From that preliminary round of model rankings and collecting data on the use of configuration variables, I found mistral-7b-instruct-v0.2.Q8_0.gguf to produce the highest quality bulleted notes, and have been searching for one to best it, that fits on my 12GB 3060, ever since. (Tho OpenChat 3.5 0106 is a strong contender)

I double dare you!! Show me a 7b outperforming Mistral for this task.


For this ranking, I’m using that base of knowledge to assess a variety of leading 7b models. This time I’m using Ollama, as I find it simpler to use and quite performant.


I chose the following models because I found them ranking above Mistral 7b Instruct 0.2 on various leader-boards, or were self-proclaimed as best 7b. (chat templates tested in parenthesis)


  • openchat-3.5-0106.Q8_0.gguf (OpenChat)

  • snorkel-mistral-pairrm-dpo.Q8_0.gguf (Mistral)

  • dolphin-2.6-mistral-7b.Q8_0.gguf (Mistral)

  • supermario-v2.Q8_0.gguf (ChatML)

  • openhermes-2.5-mistral-7b.Q8_0.gguf (ChatML)

  • openhermes-2.5-neural-chat-7b-v3-1-7b.Q8_0.gguf (ChatML)
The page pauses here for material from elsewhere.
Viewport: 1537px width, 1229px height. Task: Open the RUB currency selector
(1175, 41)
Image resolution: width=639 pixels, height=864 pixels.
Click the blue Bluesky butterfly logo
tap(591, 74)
  • openhermes-2.5-neural-chat-v3-3-slerp.Q8_0.gguf (ChatML)

  • WestLake-7B-v2-Q8_0.gguf (ChatML, Mistral)

  • MBX-7B-v3-DPO.q8_0.gguf (ChatML, Mistral)

  • neuralbeagle14-7b.q8_0.gguf (ChatML, Mistral)

  • omnibeagle-7b-q8_0.gguf (ChatML, Mistral)


For some models, where I wasn’t getting the desired results, as they are mostly Mistral derived, I tested the Mistral template even though they list ChatML as their preferred input.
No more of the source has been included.